── RIGHE FORNITE ──

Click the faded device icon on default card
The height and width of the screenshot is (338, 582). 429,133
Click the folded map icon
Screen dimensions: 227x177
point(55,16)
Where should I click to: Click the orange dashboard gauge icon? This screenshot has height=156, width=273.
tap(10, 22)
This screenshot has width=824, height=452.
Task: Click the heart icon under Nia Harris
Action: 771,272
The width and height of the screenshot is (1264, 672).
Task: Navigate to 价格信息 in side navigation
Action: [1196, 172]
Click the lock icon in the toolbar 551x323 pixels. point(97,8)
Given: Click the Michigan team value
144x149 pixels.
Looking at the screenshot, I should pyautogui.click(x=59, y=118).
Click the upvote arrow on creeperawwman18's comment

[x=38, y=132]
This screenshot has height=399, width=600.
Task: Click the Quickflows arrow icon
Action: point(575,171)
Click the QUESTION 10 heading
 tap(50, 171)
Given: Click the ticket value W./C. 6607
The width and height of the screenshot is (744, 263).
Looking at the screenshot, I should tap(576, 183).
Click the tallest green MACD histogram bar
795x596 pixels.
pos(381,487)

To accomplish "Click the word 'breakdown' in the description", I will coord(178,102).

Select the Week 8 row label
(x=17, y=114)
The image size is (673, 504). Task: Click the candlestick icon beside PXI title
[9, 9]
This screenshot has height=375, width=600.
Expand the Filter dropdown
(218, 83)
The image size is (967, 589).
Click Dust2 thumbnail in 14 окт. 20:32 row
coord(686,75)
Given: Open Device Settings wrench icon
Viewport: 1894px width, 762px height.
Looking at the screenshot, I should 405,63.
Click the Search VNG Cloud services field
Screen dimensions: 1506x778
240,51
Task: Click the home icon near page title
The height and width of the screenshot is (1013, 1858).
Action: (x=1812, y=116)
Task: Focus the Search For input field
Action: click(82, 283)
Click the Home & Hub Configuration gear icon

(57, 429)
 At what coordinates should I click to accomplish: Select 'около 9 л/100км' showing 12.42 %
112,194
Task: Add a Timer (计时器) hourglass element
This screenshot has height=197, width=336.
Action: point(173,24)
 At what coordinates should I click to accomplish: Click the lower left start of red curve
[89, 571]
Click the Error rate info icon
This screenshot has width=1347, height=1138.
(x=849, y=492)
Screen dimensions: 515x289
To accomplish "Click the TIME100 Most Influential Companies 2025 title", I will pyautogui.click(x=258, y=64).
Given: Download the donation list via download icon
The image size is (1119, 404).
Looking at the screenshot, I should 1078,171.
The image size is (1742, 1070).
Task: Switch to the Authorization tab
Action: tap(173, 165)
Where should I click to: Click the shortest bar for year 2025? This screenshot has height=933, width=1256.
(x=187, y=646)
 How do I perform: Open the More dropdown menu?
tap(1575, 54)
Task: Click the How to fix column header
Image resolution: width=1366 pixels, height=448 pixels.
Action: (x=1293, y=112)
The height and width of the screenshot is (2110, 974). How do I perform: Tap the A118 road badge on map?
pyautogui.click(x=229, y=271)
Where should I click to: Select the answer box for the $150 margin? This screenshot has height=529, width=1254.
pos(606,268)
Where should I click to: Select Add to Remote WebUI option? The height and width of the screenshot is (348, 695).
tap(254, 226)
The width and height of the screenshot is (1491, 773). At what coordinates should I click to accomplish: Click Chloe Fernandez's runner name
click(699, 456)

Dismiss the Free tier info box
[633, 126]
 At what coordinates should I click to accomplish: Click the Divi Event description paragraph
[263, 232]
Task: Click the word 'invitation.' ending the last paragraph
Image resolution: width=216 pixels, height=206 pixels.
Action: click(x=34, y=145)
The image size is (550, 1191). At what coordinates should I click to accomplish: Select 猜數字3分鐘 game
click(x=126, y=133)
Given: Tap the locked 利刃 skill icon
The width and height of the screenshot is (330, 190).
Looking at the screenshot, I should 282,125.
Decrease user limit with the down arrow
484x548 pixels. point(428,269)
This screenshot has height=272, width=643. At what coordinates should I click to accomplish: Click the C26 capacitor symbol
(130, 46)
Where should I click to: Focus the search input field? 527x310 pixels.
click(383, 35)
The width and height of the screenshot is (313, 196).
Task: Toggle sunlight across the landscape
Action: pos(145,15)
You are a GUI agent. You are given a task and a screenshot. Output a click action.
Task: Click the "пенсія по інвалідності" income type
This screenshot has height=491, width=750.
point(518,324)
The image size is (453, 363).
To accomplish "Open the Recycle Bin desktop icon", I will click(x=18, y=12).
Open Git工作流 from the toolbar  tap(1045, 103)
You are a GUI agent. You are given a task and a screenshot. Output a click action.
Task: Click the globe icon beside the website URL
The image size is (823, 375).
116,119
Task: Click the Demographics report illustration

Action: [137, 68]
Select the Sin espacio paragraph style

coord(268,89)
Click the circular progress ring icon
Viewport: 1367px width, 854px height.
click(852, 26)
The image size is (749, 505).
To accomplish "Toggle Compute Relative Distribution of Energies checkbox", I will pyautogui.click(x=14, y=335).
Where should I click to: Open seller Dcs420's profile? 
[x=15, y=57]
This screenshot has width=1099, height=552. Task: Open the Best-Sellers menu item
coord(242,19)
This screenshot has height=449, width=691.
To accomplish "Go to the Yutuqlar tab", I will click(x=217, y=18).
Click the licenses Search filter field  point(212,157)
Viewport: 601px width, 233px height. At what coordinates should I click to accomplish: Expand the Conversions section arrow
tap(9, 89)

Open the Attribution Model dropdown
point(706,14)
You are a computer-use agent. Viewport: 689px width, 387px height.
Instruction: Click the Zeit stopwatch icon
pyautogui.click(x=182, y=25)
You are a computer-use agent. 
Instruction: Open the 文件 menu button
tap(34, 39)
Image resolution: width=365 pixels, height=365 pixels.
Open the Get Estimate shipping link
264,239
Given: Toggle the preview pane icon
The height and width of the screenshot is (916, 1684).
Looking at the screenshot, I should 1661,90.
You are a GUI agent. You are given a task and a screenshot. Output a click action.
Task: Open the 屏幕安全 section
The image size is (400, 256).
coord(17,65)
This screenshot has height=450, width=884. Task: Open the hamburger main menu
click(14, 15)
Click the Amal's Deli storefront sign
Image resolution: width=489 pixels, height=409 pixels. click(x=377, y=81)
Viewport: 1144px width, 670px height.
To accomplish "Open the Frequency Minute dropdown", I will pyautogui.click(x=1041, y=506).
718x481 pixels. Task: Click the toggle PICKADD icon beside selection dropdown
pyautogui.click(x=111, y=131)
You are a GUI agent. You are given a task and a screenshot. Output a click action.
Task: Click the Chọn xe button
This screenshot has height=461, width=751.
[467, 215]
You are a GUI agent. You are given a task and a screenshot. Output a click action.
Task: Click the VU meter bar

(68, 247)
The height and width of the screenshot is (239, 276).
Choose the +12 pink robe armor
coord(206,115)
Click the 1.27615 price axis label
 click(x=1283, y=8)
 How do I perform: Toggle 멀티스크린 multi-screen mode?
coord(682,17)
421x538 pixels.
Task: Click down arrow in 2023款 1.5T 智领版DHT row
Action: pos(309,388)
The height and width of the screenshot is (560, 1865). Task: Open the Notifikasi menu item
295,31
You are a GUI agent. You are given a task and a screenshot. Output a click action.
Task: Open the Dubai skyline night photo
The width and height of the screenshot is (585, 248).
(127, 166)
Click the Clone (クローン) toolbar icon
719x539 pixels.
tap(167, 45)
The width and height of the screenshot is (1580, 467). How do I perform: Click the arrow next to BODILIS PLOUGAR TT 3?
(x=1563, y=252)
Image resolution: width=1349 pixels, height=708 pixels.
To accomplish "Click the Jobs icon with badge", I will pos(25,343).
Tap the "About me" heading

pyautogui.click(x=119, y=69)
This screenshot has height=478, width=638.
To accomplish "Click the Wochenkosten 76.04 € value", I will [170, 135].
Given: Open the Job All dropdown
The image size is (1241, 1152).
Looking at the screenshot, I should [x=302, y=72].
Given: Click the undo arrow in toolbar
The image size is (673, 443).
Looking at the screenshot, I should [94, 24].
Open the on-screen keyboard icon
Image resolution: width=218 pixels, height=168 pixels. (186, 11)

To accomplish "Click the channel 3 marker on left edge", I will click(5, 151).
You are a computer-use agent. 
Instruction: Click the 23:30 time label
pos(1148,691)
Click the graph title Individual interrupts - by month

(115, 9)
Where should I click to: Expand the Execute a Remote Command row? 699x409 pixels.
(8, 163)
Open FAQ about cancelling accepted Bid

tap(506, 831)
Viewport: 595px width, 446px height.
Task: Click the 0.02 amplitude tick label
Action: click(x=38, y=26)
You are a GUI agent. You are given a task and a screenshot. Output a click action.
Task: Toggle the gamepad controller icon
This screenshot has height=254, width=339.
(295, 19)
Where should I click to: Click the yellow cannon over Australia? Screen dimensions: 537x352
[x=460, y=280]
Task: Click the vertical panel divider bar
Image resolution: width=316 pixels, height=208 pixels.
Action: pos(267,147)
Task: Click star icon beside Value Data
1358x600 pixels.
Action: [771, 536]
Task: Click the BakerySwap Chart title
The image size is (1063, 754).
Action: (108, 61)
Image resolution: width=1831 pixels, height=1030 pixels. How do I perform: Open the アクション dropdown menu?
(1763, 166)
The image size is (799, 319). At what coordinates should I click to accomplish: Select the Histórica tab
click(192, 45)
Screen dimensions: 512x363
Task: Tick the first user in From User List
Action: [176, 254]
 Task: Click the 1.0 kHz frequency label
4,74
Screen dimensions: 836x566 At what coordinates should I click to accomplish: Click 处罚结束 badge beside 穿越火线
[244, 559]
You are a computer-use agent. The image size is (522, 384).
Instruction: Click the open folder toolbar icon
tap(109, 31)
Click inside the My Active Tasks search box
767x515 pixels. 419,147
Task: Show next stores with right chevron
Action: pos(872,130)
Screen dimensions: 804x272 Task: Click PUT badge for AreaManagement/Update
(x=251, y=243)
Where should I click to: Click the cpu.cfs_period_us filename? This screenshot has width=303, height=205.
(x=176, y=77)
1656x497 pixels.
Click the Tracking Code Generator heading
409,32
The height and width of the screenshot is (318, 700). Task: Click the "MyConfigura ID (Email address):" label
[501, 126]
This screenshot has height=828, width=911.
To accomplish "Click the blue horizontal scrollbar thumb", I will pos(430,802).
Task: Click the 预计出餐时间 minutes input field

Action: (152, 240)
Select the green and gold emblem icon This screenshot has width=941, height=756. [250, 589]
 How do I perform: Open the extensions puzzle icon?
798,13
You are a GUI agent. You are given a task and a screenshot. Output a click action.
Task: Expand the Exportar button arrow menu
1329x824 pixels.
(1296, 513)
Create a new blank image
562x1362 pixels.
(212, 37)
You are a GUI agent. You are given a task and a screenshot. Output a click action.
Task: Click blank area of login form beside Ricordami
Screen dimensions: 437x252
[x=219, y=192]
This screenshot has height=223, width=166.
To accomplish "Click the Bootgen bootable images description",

───

> [OBIETTIVO DELL'ESERCIZIO] Riporta come elenco JSON di stringhe le righe che iniziano con quella contenente "Image resolution: width=1831" e finiscono con quella contenente "(x=251, y=243)", entrambe incluse. Metti una stringa per ogni riga e ometti quelle vuote.

> [SOLUZIONE DELL'ESERCIZIO]
[
  "Image resolution: width=1831 pixels, height=1030 pixels. How do I perform: Open the アクション dropdown menu?",
  "(1763, 166)",
  "The image size is (799, 319). At what coordinates should I click to accomplish: Select the Histórica tab",
  "click(192, 45)",
  "Screen dimensions: 512x363",
  "Task: Tick the first user in From User List",
  "Action: [176, 254]",
  " Task: Click the 1.0 kHz frequency label",
  "4,74",
  "Screen dimensions: 836x566 At what coordinates should I click to accomplish: Click 处罚结束 badge beside 穿越火线",
  "[244, 559]",
  "You are a computer-use agent. The image size is (522, 384).",
  "Instruction: Click the open folder toolbar icon",
  "tap(109, 31)",
  "Click inside the My Active Tasks search box",
  "767x515 pixels. 419,147",
  "Task: Show next stores with right chevron",
  "Action: pos(872,130)",
  "Screen dimensions: 804x272 Task: Click PUT badge for AreaManagement/Update",
  "(x=251, y=243)"
]